### Job 1
The article on Windows 7 ASLR and vSphere page sharing gives a registry key path. List each segment of that path in order, from the root to the final value name.
### Job 2
Extend the article on Windows 7 ASLR and vSphere page sharing, starting after its final sentence.

### Document section
● ● ● ● ●

“Common knowledge is knowledge that is known by everyone or nearly everyone, usually with reference to the community in which the term is used.” – Source: Wikipedia.
It is typical to have sets of common knowledge that guide best practices. However, common knowledge isn’t always correct and people tend to embrace common knowledge as the only and absolute truth.
I have been longing this article for a long time and I have finally found time (I’m stranded at SFO airport) and resources to prove that many times common knowledge is not correct.
In the VDI context, Windows XP has been used as Guest OS for a long time. Over this period vendors, architects and customers were able to familiarize themselves with the behavior of vSphere TPS (Transparent Page Sharing) and Windows XP. Common knowledge quantifies Windows XP TPS savings of ~40% in VDI environments.
Windows 7 came along and with it a new feature called ASLR (Address Space Layout Randomization). Address space randomization hinders some types of security attacks by making it more difficult for an attacker to predict target addresses.
ASLR is an important security feature when combined with NX (DEP), and by disabling one or the other will make Windows 7 VMs more easily exploitable by security vulnerabilities.
While it is true that on Windows ASLR requires some code page contents to be modified, the common knowledge tell us that the effects on TPS are empirical. This means, it’s not possible to predict the amount of TPS savings at a given point in time – even if we are trying to calculate the average. Because of that, consultants, vendors and architects have been using safety numbers around 10% – 15% as ballpark numbers for designing VDI solutions with Windows 7 and vSphere.
With the OS change there is a loss of approximately 30% on TPS savings. In business values this means that VDI infrastructures will run ~30% less sessions before the hypervizor start to run into contention (memory compression or host swap).
There are many blog references regarding ASLR and how it impacts TPS. Meanwhile, there are many references of how to disable Windows ASLR feature by setting the following registry key to 0.
\HKLM\SYSTEM\CurrentControlSet\Control\Session Manager\Memory Management\MoveImages
MoveImages key is described in “Windows Internals”, but that doesn’t make it a documented feature supported by Microsoft.
Is it a good practice to disable ASLR?
Despite I’ve not had a great deal of time to determine the difference with or without ASLR, the short answer is No. Unless you are pushing very high levels of memory overcommit in a 32-bit desktop VDI environment, you have a lot more to lose than to gain from disabling ASLR. On 64-bit platforms the loss of opportunities to share pages is much less due to the large memory page nature.

● ● ● ● ●

### Material shown
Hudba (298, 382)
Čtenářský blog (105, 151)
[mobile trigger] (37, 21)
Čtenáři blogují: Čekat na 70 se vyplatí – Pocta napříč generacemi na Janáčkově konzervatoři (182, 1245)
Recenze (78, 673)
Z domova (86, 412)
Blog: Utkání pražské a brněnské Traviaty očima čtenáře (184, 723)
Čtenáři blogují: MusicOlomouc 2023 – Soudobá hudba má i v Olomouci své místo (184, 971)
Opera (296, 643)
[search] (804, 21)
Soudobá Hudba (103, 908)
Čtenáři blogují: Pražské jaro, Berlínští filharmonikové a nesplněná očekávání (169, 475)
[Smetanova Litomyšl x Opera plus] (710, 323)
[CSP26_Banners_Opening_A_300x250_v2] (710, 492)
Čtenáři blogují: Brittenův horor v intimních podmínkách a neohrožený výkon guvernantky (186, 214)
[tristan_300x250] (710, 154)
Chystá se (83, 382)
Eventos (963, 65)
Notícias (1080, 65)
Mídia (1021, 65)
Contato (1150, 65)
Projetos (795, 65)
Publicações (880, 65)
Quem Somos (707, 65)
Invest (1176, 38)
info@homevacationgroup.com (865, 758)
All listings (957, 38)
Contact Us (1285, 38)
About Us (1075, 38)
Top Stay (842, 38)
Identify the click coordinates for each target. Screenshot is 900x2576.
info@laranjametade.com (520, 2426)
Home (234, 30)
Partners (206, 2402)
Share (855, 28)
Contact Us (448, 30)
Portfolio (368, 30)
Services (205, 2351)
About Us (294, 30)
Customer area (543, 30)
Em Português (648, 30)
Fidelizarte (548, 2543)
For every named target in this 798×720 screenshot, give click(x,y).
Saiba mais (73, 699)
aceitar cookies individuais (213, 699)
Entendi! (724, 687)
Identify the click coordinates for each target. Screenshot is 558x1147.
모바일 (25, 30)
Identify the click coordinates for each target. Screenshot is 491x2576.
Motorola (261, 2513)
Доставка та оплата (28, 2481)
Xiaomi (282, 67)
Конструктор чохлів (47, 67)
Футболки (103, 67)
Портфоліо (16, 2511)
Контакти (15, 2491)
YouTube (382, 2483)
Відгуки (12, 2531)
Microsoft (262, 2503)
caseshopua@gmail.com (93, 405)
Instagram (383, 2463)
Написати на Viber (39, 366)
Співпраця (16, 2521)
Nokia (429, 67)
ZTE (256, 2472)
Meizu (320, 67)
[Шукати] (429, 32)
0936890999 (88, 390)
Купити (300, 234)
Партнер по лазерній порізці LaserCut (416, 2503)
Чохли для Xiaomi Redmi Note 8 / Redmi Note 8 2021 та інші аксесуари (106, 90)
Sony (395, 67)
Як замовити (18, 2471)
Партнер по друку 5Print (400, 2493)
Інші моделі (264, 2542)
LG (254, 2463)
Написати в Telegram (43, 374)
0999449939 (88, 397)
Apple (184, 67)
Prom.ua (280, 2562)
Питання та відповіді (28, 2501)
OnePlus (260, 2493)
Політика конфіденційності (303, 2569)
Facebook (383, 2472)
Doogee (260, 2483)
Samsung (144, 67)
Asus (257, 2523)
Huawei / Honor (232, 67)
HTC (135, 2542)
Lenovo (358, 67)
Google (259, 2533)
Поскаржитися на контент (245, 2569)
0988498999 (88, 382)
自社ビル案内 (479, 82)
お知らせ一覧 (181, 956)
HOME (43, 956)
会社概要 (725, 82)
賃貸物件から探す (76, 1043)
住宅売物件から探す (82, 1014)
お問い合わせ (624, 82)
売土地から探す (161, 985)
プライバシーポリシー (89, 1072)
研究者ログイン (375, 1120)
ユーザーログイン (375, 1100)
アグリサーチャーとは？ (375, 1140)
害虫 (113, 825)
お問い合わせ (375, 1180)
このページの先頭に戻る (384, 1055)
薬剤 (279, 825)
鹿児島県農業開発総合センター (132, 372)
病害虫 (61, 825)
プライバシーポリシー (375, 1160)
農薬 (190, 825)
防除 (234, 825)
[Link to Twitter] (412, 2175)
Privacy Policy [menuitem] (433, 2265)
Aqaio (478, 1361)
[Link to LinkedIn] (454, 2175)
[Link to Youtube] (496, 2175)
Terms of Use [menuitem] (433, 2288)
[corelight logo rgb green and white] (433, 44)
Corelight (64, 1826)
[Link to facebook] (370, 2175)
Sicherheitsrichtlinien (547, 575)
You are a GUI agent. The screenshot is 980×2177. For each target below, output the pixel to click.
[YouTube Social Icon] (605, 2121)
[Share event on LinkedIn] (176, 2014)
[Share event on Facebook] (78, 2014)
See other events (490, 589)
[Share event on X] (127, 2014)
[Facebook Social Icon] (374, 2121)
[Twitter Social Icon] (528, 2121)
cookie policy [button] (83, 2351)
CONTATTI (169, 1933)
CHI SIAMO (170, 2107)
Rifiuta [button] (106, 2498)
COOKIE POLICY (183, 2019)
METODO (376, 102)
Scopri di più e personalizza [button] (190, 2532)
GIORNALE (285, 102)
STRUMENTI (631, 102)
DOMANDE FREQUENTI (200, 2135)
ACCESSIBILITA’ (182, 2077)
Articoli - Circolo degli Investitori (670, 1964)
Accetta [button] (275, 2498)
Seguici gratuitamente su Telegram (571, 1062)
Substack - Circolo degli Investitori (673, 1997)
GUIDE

● ● ● ● ●

### Result 1
HKLM, SYSTEM, CurrentControlSet, Control, Session Manager, Memory Management, MoveImages

### Result 2
Having set baseline for this discussion I would like to mention that I have not seen any solid test or research that quantifies the amount of savings provided by transparent page sharing when in use with Windows 7 virtual desktops, with ALSR enabled (default).
To create valid tests it is important that a baseline is always maintained. In this case, during tests, the host used was a Cisco UCS B200 with 48GB RAM and two Quad-Core CPU’s at 2.526MHz. The virtual desktops are running Windows 7 with 1GB RAM.
The workload was generated using LoginVSI with the Default Heavy profile. Due to the nature of LoginVSI workload the results presented below are valid to demonstrate virtual desktops that run similar applications on the same host, such as task workers in call center or office branch.
To maintain host affinity during tests a DRS group (Must run on) was created and pinned to the server host. The next step was to add virtual desktops to the DRS group and watch VMs being VMotion(ed) to the chosen host. DRS was set to aggressive to make sure VM not belonging to the DRS group were properly evacuated.
Out of 100 VMs a total of 54 VMs were VMotion(ed) to the server host until the point where the the host started to run into memory contention. At this point the total amount of memory saving due to TPS was 13760/MB, or 28%.
The next step was to watch TPS behavior during the next one hour for which LoginVSI was continuously running workload tests. I did not notice at any point in time during the tests a behavior where memory footprint increased due to ASLR functionality (memory randomization).
As time went by TPS started to collapse more small memory blocks and reduced the total memory footprint in use. After one hour the savings due to TPS were 16364/MB, or 33%. The savings provided by TPS would probably allow me to add additional four or five virtual desktops. See stats below.
At this point in time I was convinced that Windows ASLR does impact how TPS collapse memory blocks, however not the way Common Knowledge tell us. For this constant and similar workload the savings averaged 30%.
VDI is in a very cost sensitive solution. The higher the consolidation ratio more cost effective the solution will present itself. So, why not go further and see what kind of awesomeness is TPS likely to deliver if settings are tweaked a little bit.
In the past I have written about TPS, Large Memory Pages and your VDI environment and Increase VDI consolidation ratio with TPS tuning on ESX. I recommend tweaking Mem.AllocGuestLargePage and Mem.ShareScanTime for higher consolidation rates. After the changes, vSphere started to collapse more memory blocks and more aggressively.
Collapsing memory blocks more aggressively does put an extra overhead on CPU. However most VDI deployments are memory bound, not CPU – so is this one. Therefore, using more CPU was not really an issue here.
As time went by the savings provided by TPS freed up a total of 11267MB RAM that would allow me increase consolidation ratio from 54 to probably 64 virtual desktops per host (17%).
I run those tests a while back and unfortunately I misplaced the screenshot that would demonstrate the stats on PSHARE/MB. I thought the results were remarkable and decided to share the results anyway.
Windows 7 ASLR does impact vSphere’s ability to collapse memory blocks via Transparent Page Sharing. However, the numbers attained during tests are better than Common Knowledge. With a constant workload generated via LoginVSI, TPS achieved a 30% average memory saving, without vSphere tweaking.
With tweaking of vSphere hosts mentioned in TPS, Large Memory Pages and your VDI environment and Increase VDI consolidation ratio with TPS tuning on ESX, TPS savings should average roughly 40% for this specific workload.
Every workload is different, and even similar workloads may behave differently. I recommended anyone planning to implement the mentioned host changes to execute tests with a single host before changing entire vSphere clusters.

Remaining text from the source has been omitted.